Why we need it, and why is it so fast?

A brief but lengthened story of git clone performance

So many times we want to download something hosted on GitHub. What we actually want is a complete working copy of the code and configurations, without any development history or irrelavent informations. Once upon a time, there were only two ways to retrieve data from git/GitHub:

  1. Simply call git clone. Well, by default git downloads the entire development history. Some huge projects can have 100,000 commits, each with 1GiB files. Even though there are some duplicated files that saves some space, this is totally undesirable unless you are one of the developer.

  2. On GitHub, click Clone or download/Download ZIP. OK, now we only have what we want downloaded. But is that complete? What about git submodules? Some huge projects can have more than 30 nested submodules. Are you willing to download one by another with your own hands? This is only applicable if there is no or very few submodules.

  3. On GitHub, click Raw button when displaying a file. OK, but it only works for a single file. Are you willing to download one by another with your own hands? This is only applicable if you need up to a few files.

Some time later, git has improved.

  1. We now have git clone --depth=1: to clone the very first commit of a branch. But some problems also arose: We cannot get a specific commit buried inside the development history. This may not be a problem for big matured project where there people only need to look for its tags and branches. However, we frequently need to retrieve a specified version of a repo, especially when we are using git submodule. Long words short, --depth=1 works well for the parent repo, but dysfunctions so frequently when working with submodules.

And even later, in 2018, git improved again.

  1. We now have git clone --filter tree:0: to clone commits eagerly but files lazily. That's a great improvement! But GitHub hadn't been offering support for --filter until 2019. So, now, we have all the tools necessary to download whatever you what from GitHub!

Benefits of using git-get

  1. It leverages both --depth and --filter to save bandwidth. Only the files you actually want (that commit that file) are downloaded. No entire development history. No entire repository folder. Remember, this applies to the parent repo as well as all sub repos.

Dataset section

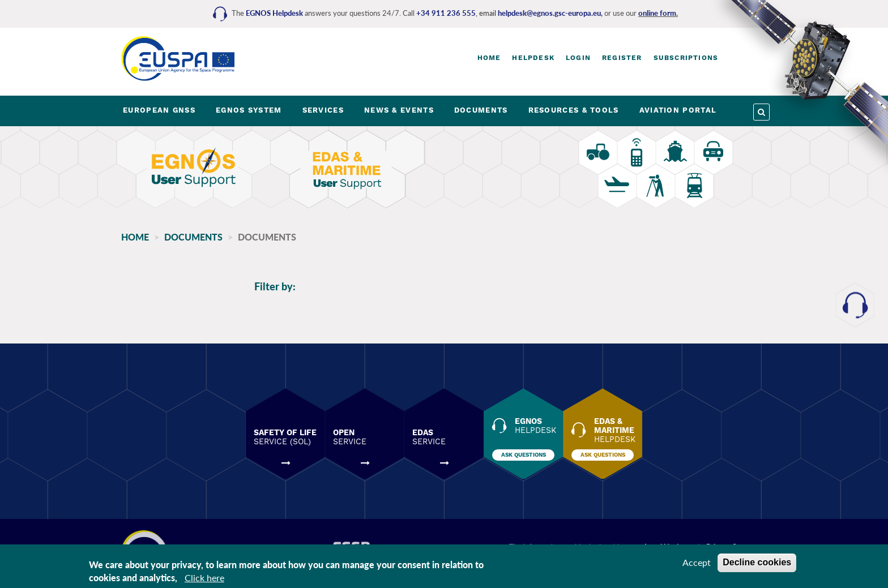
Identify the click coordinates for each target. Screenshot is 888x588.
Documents (193, 237)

What the task asks
Condense the paragraph of the git clone performance write-up that begins "On GitHub, click Clone or download/Download ZIP" into a short bulleted list that keeps its main facts.

Full answer
- Clicking Clone or download/Download ZIP on GitHub downloads only the wanted files.
- The download does not include git submodules.
- Some huge projects have more than 30 nested submodules, each of which would have to be downloaded by hand.
- The method only suits repositories with no submodules or very few.